Noted economist Indira Rajaraman, in her presentation, underlined the need for increasing tax-GDP ratio to 16 per cent from about 14 per cent currently. Dr Rajaraman only reiterated what various economists within and outside the government had been talking about for past several years.
This remark, however, did not go well with Dr S Gangopadhyay, an economist with the Confederation of Indian Industry (CII). He argued that it would be wrong to compare Indias tax-GDP ratio with that of other countries in Far East, because agriculture is not taxed here. Increasing tax-GDP ratio will entail imposition of more taxes on industry, he added.
The economists were also divided on the issue of Centres share going down as a percentage of total taxes. For Dr Rajaraman, it was a cause for concern. Others, however, felt that it was a good sign and there was nothing to worry about. Stronger states would strengthen federalism in the country.
For chairman of the 12th Finance Commission Dr C Rangarajan what was more important was the growth of revenue, be it Centre or states.
He said demand for resources has outpaced revenue growth. Dr Rangarajan said that it was good to have more revenue from higher growth but there could be compulsion for higher revenue without commensurate increase in economic growth.

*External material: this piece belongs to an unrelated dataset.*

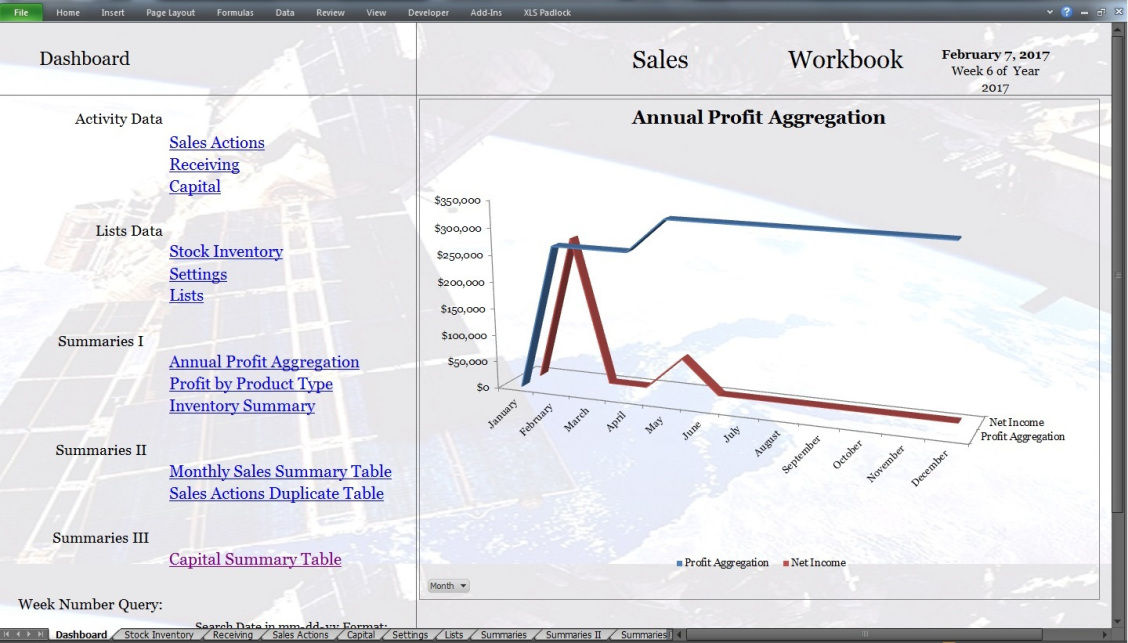
Task: Switch to the Stock Inventory sheet tab
Action: click(x=159, y=635)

Dr Govinda Rao pleaded for a comprehensive resource transfer policy. He said there should be general purpose transfer and specific purpose transfer to states. He also made a case for streamlining incentive policies which currently were creating moral hazards by rewarding under-performers.

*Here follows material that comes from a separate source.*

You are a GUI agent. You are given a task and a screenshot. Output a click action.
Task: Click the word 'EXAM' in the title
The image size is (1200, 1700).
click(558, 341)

Dr Ammaresh Bagchi, in his presentation, questioned the very methodology of resource transfer and added gap-filling approach was not doing any good. He said that with a multiplicity of agencies dispensing federal funds it has not been possible to take an integrated view of central transfers.

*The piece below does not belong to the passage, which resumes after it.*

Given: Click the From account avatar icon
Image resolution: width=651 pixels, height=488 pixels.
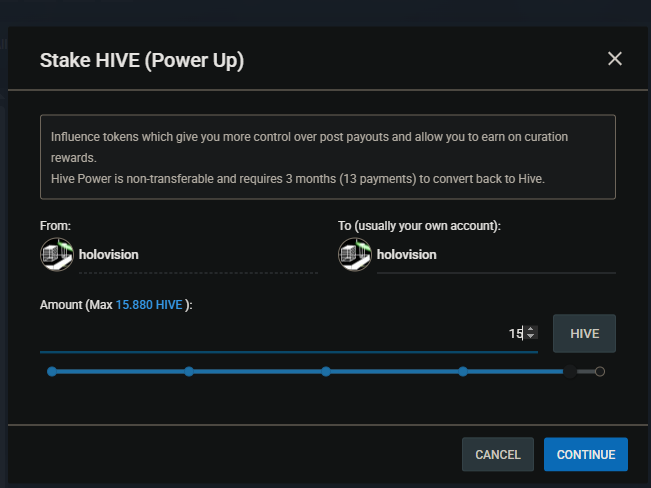Looking at the screenshot, I should pos(56,254).
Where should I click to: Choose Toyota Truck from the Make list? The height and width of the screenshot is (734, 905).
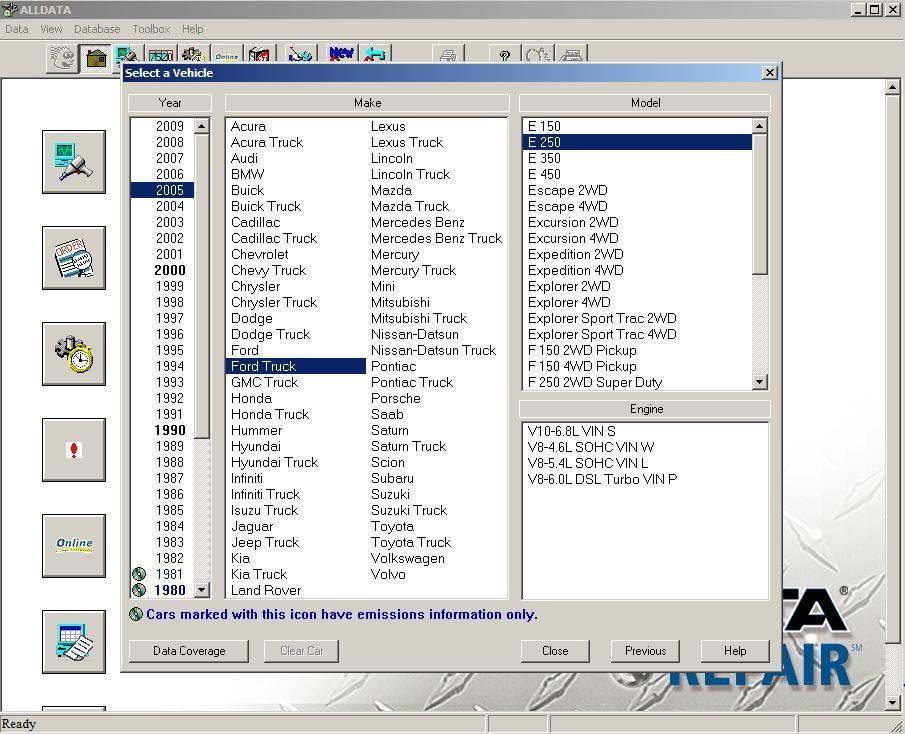(x=411, y=542)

Dr Bagchi suggested integration of transfers by bringing plan and non-plan accounts under the Finance Commission. Dr Govinda Rao too said that Planning Commission should focus on infrastructure development and all issues concerning grants be left to the Finance Commission. He said that noted lawyer K K Venugopal was of the opinion that giving of grants by the Planning Commission was unconstitutional.
Dr Rao further said that Finance Commission should be a permanent body manned by professionals. Dr Rangarajan, however, expressed his reservations on the idea of a permanent Finance Commission. He said the way the Finance Commission gives its award will have to change if the Commission was to become a permanent body.
Dr Rangarajan also did not see merit in the argument in making the term of Planning Commission co-terminus with Finance Commission. He said while the Finance Commission gives its report before the commencement of the five-year period, the Plan is finally approved almost a year after the beginning of the Plan period.
Dr B P R Vithal tried to set at rest the debate on the issues concerning equity and efficiency of transfer of funds, by stressing that states have a right to share irrespective of how they perform. The Finance Commission, as enjoined by the Constitution, gives an award and not a reward.